What: Shares Methode Electronics (NYSE:MEI) jumped more than 13% Thursday after the company released better-than-expected fiscal fourth quarter results.
So what: Quarterly sales rose 51.7% year-over-year to $224.9 million, while net income nearly quintupled over the same period to $48.2 million, or $1.25 per share. Analysts, on average, were only expecting earnings of $0.54 per share on sales of $198.38 million.
Note, however, that Methode also saw significant one-time benefits to its bottom line, notably including both the $17.5 million release of a U.S. deferred tax valuation allowance, and a $3.2 million in gains related to the sale of its Lumidigm investment. Excluding the impact of its one-time items, Methode's quarterly net income would have been $18.8 million, or $0.49 per share.

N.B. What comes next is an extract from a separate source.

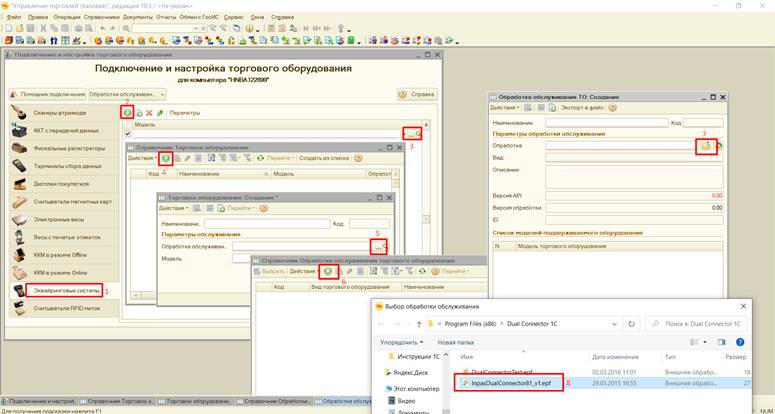This screenshot has width=775, height=414.
Task: Open Сканеры штрихкода equipment category
Action: [x=62, y=112]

Now what: But investors were willing to overlook this considering Methode also provided strong fiscal 2015 guidance. Specifically, the company sees sales in the range of $835 million to $860 million, which should result in earnings per share in the range of $1.85 to $2.00. By contrast, analysts were only modeling fiscal 2015 sales and earnings of $746.3 million and $1.79 per share, respectively.
Shares of Methode currently trade around 1.8 times trailing 12-month sales, and 19.4 times the midpoint of management's expected fiscal 2015 earnings -- both reasonable premiums to pay given Methode's impressive growth. As a result, and even after today's pop, I think Methode Electronics should be able to still reward patient long-term investors from here.
Steve Symington has no position in any stocks mentioned. The Motley Fool has no position in any of the stocks mentioned. Try any of our Foolish newsletter services free for 30 days. We Fools may not all hold the same opinions, but we all believe that considering a diverse range of insights makes us better investors. The Motley Fool has a disclosure policy.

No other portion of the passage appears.